Over the centuries rabbis have argued about the purpose of a sukkah. Some said it represented the cloud of Glory that surrounded the people while they were in the desert. Others said it was to remind them of G-d’s provision for them during this time in the desert.

 

Finally, the prevailing view, that the holiday, above all else, was to show them and us that no matter what, G-d is there. That He is with us through every good day and ever difficult day. This is evident when we look how tradition, over time, gave the phrase, “the time of our joy,” to this seven day holiday.

 

Remember, they gave this name to a time when they left the comfort of their homes and went to spend 7 days in a hut, in a booth, in a sukkah.  There is also another interesting custom that concerns this holiday and that is the reading of Ecclesiastes during the seven days.
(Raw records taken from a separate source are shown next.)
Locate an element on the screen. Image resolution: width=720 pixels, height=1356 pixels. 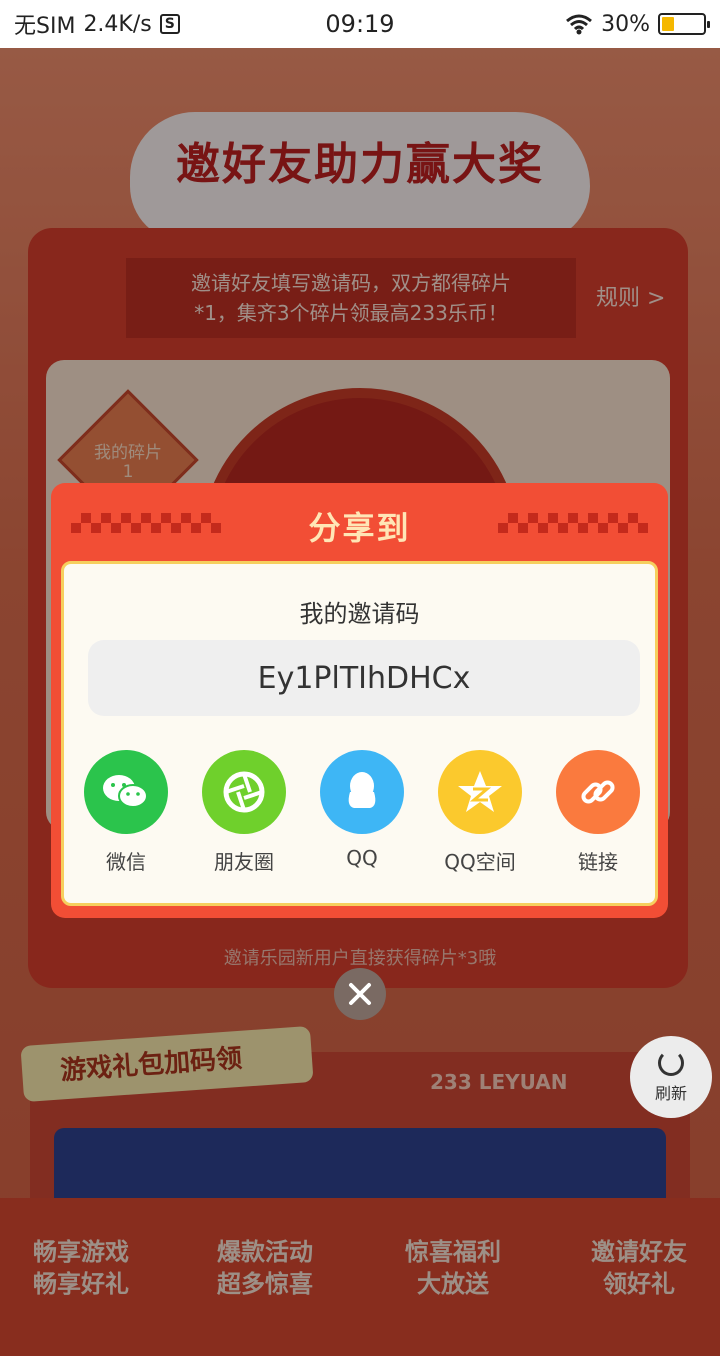
close-button is located at coordinates (360, 994).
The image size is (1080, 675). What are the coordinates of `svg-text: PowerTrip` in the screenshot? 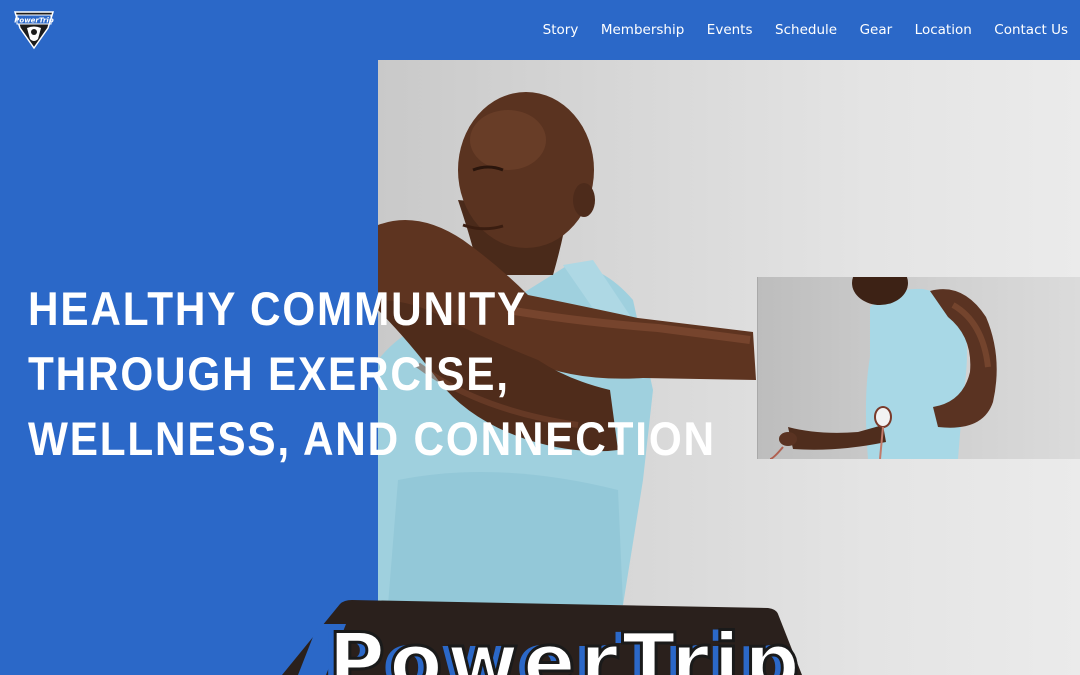 It's located at (34, 21).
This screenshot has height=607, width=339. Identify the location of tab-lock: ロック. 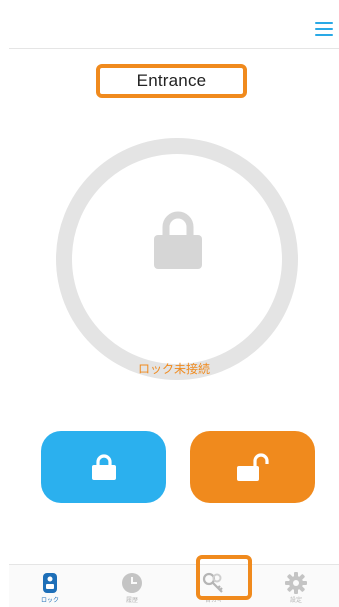
(50, 586).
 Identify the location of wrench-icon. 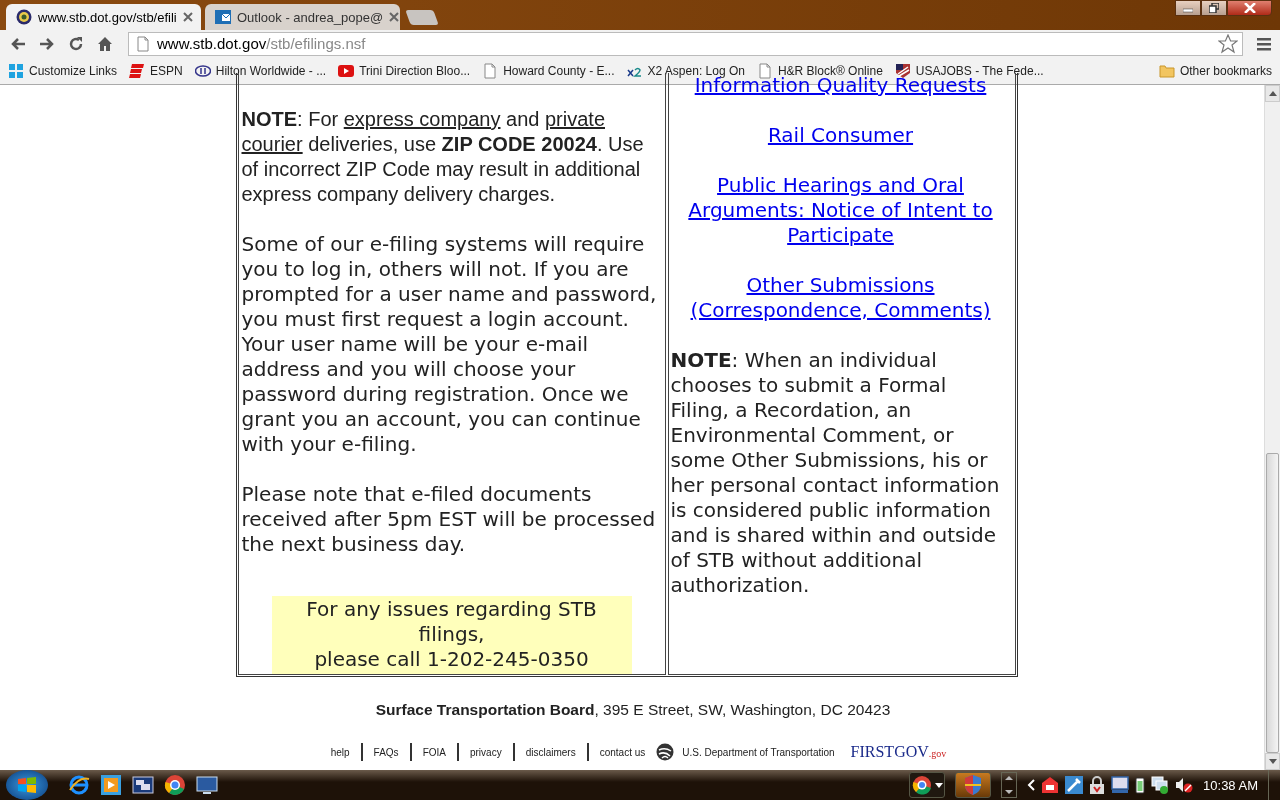
(1074, 785).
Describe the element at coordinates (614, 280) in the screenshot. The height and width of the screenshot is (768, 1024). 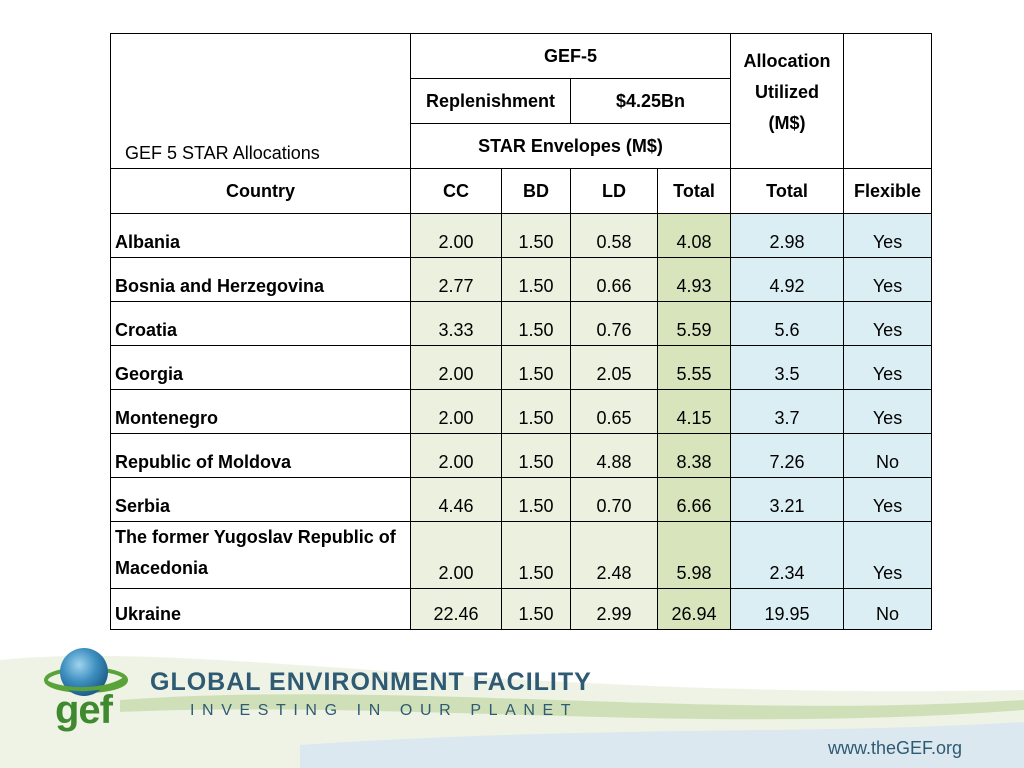
I see `ld-cell: 0.66` at that location.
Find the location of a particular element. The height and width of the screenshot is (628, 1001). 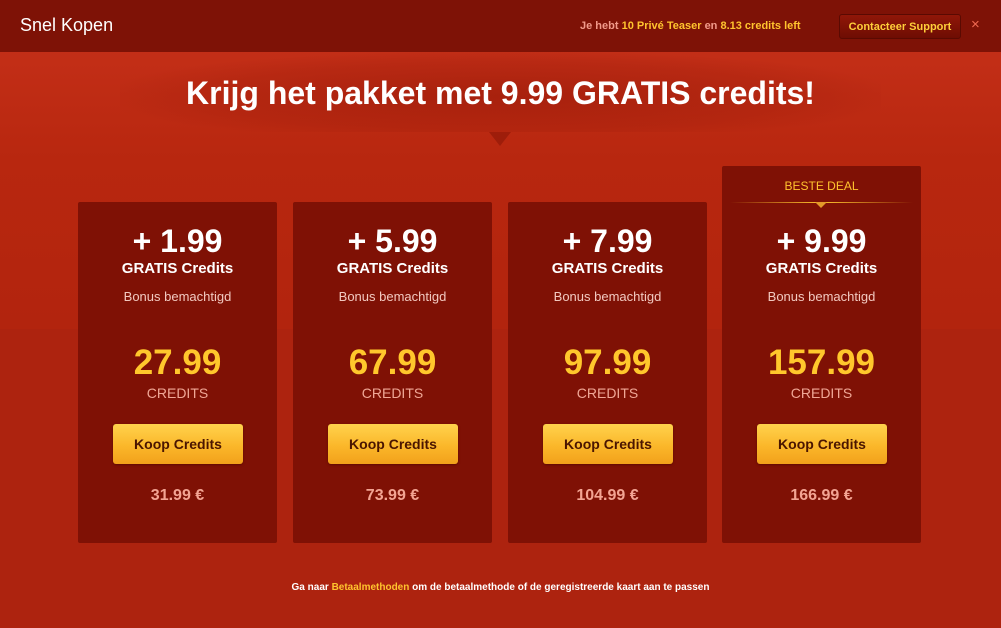

status-prefix: Je hebt is located at coordinates (600, 26).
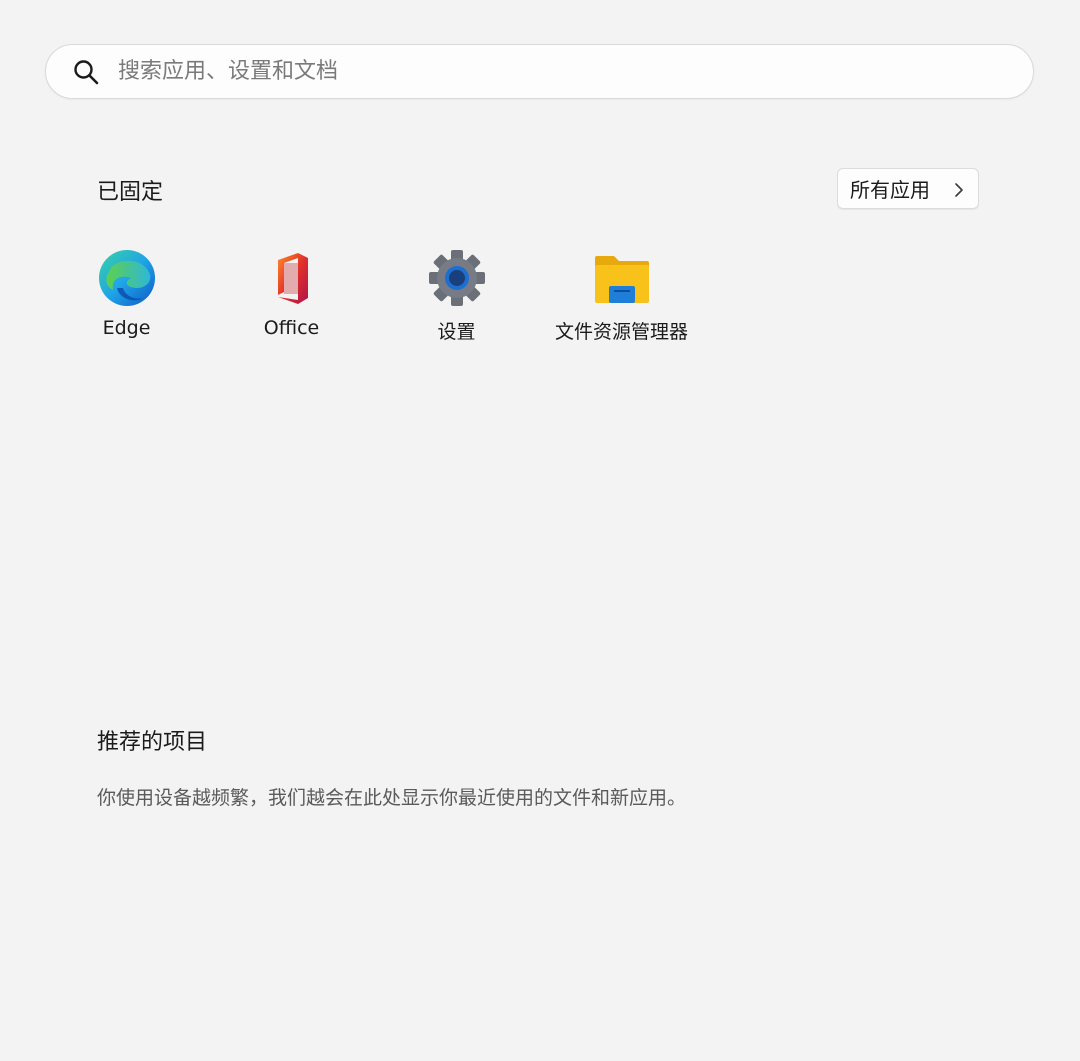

I would suggest each of you take a few minutes and read this short book. The second verse of the first chapter is, “Vanity, vanity, said Kohelet, vanity of vanities; all is vanity.” Now this is the interesting part, why, for a holiday that is known as the time of our joy, have such a somber reading as Ecclesiastes become one of the primary readings?

 

In our time today in the world, I believe this has great relevance to us. Our joy in this holiday comes from the fact that G-d is always with us. His love never fails us. He is trustworthy. In our time, it has become the goal of many people and maybe even us, to pursue things such as money, possessions, power and fame. All of these, we are told, will give us happiness. Yet do they? When we read Ecclesiastes what do we see? All the world has to offer is vanity, all is vanity. Yet this holiday says it is enough to be a child of G-d. Our life is more than things. Things and the pursuit of things is a wheel that never stops turning. Yet happy is the man who knows G-d and can rest in His arms. Psalms 90:12 reads, “Teach us to rightly number our days that we may gain a heart of wisdom.” Make each day count! Sukkot shows us what is true joy. Happy Sukkot to each of you. If you have the opportunity I hope you will sit in a sukkah for a bit and truly experience the time of your joy.